Subject: Re: kern/31501: reproducible panics with 3.99.9/i386
To: Quentin Garnier <cube@cubidou.net>
From: Sean Davis <dive@endersgame.net>
List: tech-kern
Date: 10/07/2005 08:55:14
On Fri, Oct 07, 2005 at 01:41:50PM +0200, Quentin Garnier wrote:
> On Fri, Oct 07, 2005 at 11:05:01AM +0000, dive@endersgame.net wrote:
> > >Number: 31501
> > >Category: kern
> > >Synopsis: NetBSD 3.99.9 panics in a repeatable manner on i386
> [...]
> > fd0 at fdc0 drive 0: 1.44MB, 80 cyl, 2 head, 18 sec
> > uvm_fault(0xc0313b20, 0, 0, 1) -> 0xe
> > kernel: page fault trap, code=0
> > Stopped in pid 0.1 (swapper) at netbsd:bufq_alloc+0x6b: cmpl %ebx,0x8(%esi)
> > db> t
> > bufq_alloc(c15fa9c4,22,50,2,12) at netbsd:bufq_alloc+0x6b
> > fdattach(c157e200,c15fa800,c035cee0,0,c03047a0) at netbsd:fdattach+0x75
> > config_attach_loc(c157e200,c02fda50,0,c035cee0,c028fa00) at
> > netbsd:config_attach_loc+0x2cc
> > fdcfinishattach(c157e200,c01e15f0,0,c025fda80,358000) at
> > netbsd:fdcfinishattach+0x110
> > config_process_deferred(c0315144,0,c0314a0,bfeff000,c02fda80) at
> > netbsd:config_process_deferred+0x46
> > configure(0,1,0,0,0) at netbsd:configure+0x64
> > main(0,0,0,0,0) at netbsd:main+0xc9
> >
> > At first I thought this might be something to do with the floppy driver, so I
> > removed that and tried again, same result, just at a different point in the
> > kernel. The hardware is fine, and the ram has been through memtest86 with no
> > problems.
> >
> > More detail about the exact hardware configuration can be provided on request,
> > but I do not think this is a hardware issue.
> >
> > Kernel config used:
> > # jane.endersgame.net kernel configuration [NetBSD (current) i386]
> > # AMD Athlon XP 2700+ (TBred) 2.16ghz, 256KB L2 cache, 1GB DDR333 SDRAM
> > # $egnet: JANE,v 1.104 2005/10/07 10:32:31 dive Exp $
> >
> > machine i386 x86
> >
> > ident "JANE"
>
> Typical issue of not including "conf/std". Yamamoto-san, I think it
> should be better to have config(1) automatically include it, otherwise
> we'll have reports like this any time we add something there.
Oh. Whoops. I've fallen into the (obviously, now, bad) habit of handrolling
config files using only what I need, without bothering with including
conf/std.
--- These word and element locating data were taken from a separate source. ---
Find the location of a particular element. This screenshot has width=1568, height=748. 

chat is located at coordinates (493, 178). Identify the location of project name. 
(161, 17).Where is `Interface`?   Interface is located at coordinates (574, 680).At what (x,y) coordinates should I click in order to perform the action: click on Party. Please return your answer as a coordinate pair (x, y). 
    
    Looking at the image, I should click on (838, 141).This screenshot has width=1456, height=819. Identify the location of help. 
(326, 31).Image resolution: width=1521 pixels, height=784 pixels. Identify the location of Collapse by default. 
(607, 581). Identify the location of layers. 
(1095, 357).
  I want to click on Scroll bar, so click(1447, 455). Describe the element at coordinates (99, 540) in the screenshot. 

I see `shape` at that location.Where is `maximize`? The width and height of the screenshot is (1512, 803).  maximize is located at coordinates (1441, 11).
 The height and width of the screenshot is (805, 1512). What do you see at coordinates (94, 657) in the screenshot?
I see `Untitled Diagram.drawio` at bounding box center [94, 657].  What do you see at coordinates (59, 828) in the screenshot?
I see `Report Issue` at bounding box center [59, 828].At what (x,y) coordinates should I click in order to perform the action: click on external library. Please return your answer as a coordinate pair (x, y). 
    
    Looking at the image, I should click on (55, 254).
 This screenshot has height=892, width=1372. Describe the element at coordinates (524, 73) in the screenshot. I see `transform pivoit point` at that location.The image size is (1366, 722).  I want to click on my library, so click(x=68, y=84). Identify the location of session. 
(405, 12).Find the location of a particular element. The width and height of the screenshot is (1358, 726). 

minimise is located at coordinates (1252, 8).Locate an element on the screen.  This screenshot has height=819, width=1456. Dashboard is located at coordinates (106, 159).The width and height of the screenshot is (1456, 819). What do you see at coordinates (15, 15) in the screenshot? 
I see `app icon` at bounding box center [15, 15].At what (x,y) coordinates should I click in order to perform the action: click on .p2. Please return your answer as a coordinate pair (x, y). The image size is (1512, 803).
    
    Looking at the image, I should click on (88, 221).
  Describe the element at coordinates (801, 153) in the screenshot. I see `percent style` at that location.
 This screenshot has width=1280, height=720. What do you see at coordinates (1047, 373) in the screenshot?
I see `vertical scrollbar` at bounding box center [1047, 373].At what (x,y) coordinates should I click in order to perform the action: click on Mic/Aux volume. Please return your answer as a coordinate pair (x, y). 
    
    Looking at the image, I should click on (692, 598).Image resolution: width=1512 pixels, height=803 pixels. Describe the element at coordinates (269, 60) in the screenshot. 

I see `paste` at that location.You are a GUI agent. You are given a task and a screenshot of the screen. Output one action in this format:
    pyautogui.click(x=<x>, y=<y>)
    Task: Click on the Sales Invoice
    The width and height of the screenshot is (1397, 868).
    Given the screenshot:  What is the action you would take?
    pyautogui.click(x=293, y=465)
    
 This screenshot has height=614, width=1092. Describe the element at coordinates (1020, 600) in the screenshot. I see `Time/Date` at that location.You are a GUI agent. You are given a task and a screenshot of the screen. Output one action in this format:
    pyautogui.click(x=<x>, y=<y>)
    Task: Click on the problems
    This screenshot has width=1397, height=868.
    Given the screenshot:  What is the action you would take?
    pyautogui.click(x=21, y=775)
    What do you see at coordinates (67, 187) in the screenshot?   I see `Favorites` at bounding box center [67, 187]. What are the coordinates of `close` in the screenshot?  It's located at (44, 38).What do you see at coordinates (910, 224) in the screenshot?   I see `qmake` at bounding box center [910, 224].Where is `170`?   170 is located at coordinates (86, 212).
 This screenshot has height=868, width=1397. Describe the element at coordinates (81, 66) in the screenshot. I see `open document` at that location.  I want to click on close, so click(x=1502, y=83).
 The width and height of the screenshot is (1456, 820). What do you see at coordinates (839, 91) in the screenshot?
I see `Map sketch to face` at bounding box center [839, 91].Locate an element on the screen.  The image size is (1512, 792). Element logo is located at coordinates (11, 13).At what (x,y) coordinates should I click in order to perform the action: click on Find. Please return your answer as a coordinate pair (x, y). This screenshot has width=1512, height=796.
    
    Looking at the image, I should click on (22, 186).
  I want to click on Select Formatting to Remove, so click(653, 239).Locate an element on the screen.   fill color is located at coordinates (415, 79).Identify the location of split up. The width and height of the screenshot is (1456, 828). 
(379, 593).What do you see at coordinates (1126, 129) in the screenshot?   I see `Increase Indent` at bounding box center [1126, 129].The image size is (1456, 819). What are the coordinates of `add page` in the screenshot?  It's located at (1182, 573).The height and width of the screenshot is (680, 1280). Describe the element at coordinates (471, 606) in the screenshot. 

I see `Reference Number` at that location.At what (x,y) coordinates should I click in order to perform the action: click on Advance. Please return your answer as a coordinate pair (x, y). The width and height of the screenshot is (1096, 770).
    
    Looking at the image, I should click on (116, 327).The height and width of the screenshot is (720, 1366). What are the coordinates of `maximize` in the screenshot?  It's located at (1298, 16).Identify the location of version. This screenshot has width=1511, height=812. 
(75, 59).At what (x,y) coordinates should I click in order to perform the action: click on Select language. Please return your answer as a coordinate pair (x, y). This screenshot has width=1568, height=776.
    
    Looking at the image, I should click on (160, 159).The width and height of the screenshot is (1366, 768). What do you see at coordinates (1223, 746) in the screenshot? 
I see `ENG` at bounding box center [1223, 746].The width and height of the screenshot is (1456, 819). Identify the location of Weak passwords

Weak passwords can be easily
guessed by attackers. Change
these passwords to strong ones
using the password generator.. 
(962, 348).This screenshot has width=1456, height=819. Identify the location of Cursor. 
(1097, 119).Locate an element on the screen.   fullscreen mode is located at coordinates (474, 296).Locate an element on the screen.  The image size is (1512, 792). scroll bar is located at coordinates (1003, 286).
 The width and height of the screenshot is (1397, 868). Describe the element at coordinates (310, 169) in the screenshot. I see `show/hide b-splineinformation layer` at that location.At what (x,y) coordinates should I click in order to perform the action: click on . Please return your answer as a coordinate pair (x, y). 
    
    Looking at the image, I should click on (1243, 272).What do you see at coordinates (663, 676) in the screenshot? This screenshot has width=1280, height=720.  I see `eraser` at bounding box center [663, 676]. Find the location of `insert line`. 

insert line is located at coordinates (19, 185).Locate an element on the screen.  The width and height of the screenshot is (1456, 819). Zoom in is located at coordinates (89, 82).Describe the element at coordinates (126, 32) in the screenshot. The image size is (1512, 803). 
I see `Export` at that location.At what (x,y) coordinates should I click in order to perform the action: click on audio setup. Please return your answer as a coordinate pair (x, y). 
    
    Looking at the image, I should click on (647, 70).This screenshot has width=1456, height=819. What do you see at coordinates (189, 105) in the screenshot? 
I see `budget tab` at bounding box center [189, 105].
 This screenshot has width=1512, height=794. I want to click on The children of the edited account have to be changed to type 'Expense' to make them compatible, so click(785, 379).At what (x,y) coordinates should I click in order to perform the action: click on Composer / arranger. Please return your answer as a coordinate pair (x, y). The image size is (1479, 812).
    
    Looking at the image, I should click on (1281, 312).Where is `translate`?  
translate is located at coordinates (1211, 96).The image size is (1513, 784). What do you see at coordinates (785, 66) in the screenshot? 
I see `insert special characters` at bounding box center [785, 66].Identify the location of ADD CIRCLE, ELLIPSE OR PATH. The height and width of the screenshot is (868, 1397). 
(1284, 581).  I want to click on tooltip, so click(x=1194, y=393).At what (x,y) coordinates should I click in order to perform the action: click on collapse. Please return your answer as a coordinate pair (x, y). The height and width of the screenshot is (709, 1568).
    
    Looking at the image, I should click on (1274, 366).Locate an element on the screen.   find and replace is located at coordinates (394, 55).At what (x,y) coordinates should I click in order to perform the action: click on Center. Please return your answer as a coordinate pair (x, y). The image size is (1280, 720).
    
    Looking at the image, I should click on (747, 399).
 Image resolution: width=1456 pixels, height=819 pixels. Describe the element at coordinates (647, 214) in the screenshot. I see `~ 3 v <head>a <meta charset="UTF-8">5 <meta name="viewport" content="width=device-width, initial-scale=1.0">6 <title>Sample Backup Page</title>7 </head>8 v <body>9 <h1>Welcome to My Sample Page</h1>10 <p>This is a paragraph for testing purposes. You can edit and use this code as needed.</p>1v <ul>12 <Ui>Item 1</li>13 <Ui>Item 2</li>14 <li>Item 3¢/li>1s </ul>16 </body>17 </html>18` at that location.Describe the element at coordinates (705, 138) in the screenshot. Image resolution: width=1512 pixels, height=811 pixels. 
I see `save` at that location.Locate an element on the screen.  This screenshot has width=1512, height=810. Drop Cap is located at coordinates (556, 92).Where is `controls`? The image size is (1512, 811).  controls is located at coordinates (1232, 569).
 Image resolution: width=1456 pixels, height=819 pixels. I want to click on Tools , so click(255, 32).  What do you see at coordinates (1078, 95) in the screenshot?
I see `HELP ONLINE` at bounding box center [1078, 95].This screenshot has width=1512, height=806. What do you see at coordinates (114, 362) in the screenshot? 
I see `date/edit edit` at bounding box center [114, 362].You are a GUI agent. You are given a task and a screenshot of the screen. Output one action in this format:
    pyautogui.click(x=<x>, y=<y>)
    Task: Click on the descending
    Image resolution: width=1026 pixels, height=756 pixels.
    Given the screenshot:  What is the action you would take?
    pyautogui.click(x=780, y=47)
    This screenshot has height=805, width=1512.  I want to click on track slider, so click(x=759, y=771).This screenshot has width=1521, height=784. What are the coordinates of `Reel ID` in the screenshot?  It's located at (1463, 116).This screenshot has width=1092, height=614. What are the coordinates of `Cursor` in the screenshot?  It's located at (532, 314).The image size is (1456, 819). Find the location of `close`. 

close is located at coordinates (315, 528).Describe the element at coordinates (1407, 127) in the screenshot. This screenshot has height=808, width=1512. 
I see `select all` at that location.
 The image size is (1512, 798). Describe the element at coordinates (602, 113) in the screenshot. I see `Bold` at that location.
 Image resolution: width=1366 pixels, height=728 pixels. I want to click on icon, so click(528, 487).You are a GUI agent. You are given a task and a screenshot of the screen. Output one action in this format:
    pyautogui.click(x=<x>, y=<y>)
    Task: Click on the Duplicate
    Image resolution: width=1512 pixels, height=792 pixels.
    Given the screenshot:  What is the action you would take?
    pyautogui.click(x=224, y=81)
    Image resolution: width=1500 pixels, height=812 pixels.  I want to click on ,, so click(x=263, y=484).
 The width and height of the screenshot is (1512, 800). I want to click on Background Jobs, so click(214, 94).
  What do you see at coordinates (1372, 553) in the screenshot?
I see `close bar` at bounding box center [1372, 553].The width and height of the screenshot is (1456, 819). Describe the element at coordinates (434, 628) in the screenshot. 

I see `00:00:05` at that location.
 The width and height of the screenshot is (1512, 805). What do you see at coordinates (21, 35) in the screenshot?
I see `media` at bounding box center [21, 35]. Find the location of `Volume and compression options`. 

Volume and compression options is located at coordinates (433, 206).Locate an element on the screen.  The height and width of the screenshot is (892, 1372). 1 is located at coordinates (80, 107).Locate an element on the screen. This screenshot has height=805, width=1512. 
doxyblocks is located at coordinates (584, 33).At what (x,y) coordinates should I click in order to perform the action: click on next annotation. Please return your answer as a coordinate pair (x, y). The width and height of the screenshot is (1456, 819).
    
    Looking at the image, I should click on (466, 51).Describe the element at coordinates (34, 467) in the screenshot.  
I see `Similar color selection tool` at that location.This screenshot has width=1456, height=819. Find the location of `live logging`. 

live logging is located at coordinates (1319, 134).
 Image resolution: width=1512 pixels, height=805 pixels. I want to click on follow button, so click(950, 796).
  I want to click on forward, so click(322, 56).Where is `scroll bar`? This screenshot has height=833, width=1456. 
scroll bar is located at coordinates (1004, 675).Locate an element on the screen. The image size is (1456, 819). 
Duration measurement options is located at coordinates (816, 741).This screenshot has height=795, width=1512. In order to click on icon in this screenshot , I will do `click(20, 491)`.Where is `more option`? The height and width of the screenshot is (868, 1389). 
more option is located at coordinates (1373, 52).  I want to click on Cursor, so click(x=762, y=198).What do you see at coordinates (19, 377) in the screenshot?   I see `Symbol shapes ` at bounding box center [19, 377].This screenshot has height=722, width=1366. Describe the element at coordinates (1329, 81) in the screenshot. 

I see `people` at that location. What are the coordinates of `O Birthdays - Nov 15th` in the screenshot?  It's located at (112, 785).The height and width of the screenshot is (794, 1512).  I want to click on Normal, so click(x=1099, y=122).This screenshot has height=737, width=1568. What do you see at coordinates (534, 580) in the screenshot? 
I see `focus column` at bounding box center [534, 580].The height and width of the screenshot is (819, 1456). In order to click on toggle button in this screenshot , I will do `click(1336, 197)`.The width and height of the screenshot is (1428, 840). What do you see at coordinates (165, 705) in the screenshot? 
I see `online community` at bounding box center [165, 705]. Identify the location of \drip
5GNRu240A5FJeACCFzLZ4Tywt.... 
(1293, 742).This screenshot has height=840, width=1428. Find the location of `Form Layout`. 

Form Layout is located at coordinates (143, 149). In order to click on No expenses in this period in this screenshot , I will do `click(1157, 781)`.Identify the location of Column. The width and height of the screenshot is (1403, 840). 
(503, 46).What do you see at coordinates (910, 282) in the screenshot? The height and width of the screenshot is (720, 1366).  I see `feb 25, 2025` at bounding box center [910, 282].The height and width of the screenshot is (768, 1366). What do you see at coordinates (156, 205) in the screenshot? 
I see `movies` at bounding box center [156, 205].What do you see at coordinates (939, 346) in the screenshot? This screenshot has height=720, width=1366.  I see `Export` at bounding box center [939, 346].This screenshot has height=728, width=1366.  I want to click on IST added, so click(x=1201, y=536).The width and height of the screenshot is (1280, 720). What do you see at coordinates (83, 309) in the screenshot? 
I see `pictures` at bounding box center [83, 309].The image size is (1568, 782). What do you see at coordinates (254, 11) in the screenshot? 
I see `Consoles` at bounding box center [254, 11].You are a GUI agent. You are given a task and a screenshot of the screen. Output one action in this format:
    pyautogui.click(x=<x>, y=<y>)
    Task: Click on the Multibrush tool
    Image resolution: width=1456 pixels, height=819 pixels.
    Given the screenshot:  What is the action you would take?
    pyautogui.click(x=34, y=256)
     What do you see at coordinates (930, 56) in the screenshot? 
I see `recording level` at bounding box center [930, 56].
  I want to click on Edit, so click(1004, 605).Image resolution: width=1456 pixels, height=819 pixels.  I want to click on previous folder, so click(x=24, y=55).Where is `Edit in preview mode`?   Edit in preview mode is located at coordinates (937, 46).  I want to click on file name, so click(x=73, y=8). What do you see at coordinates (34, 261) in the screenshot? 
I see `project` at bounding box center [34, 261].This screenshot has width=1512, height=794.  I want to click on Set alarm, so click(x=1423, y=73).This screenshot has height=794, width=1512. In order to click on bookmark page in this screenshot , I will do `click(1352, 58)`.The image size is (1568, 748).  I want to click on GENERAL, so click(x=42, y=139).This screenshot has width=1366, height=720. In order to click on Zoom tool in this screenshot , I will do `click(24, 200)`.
I've included it now, assuming it boots (which it should), I'll
reply so you can close the bug.
> So, as you have guessed now, your problem is that you don't have any
> bufq strategy compiled into your kernel. Now, the kernel should panic
> instead of segfaulting (what happens is that it ends up with
> bufq_strat_dummy and tries to call its init function, which is NULL).
>
> Moreover, fdattach() explicitely requires BUFQ_DISKSORT, so we have to
> make some sort of dependency happen there.
>
> To sum up, we have 3 bugs:
>
> 1. Segfault instead of panic. Easy enough to solve, we should test
> after the loop if we got bufq_strat_dummy, and panic. Or even
> make the #ifdef DEBUG block permanent and replace the printf with
> a panic().
>
> 2. fdc/fd doesn't depend on BUFQ_DISKSORT in the config files. Should
> be easy enough to fix.
>
> 3. Users don't know about conf/std and what to do with it. Proper way
> to fix that is left as an exercise to the reader. Even though I
> tend to agree with Yamamoto-san's point on having conf/std
> automatically included, users who know how config(1) works will
> still have a choice, while those who aren't always looking at
> source-changes (can't really blame them) won't be bitten in such
> ways that easily.
>
> --
> Quentin Garnier - cube@cubidou.net - cube@NetBSD.org
> "When I find the controls, I'll go where I like, I'll know where I want
> to be, but maybe for now I'll stay right here on a silent sea."
> KT Tunstall, Silent Sea, Eye to the Telescope, 2004.